DIRECTIONS FOR THIS TASK
Find each line in the material below that contains the word "width" and copy every such line.

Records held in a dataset
START
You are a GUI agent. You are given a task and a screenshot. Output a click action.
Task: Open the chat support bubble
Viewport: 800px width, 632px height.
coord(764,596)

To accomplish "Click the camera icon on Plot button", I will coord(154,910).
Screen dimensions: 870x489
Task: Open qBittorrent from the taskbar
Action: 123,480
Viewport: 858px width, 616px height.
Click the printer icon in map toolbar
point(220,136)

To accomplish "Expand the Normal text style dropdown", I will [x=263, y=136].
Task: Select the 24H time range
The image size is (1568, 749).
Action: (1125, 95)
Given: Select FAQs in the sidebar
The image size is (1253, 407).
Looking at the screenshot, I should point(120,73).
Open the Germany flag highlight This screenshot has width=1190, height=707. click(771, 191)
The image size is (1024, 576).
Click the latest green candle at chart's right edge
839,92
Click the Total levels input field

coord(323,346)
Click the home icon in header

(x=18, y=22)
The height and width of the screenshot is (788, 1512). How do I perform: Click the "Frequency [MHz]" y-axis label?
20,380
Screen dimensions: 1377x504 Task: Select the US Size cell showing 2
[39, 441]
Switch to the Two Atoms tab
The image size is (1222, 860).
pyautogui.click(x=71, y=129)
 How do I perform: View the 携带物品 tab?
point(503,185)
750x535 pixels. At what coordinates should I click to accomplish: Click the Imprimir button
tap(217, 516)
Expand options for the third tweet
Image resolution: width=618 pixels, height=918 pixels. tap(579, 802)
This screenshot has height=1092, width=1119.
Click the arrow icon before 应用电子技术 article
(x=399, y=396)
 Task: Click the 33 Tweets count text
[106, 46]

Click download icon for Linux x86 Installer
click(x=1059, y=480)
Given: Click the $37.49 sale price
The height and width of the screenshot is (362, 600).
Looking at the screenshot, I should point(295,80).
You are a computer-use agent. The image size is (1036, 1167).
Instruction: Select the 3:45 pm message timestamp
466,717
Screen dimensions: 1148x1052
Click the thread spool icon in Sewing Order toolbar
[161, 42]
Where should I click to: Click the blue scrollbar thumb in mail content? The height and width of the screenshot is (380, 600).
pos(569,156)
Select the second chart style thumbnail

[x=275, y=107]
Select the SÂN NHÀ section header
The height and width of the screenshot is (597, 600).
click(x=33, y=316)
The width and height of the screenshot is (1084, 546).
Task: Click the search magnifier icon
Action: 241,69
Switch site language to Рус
END
TASK RESULT
Viewport: 800px width, 632px height.
Viewport: 858px width, 616px height.
Open the Germany flag highlight This screenshot has width=1190, height=707. click(771, 191)
The height and width of the screenshot is (788, 1512). How do I perform: Click the "Frequency [MHz]" y-axis label?
Image resolution: width=618 pixels, height=918 pixels. tap(579, 802)
This screenshot has height=1092, width=1119.
The height and width of the screenshot is (362, 600).
Where should I click to: Click the blue scrollbar thumb in mail content? The height and width of the screenshot is (380, 600).
The height and width of the screenshot is (597, 600).
The width and height of the screenshot is (1084, 546).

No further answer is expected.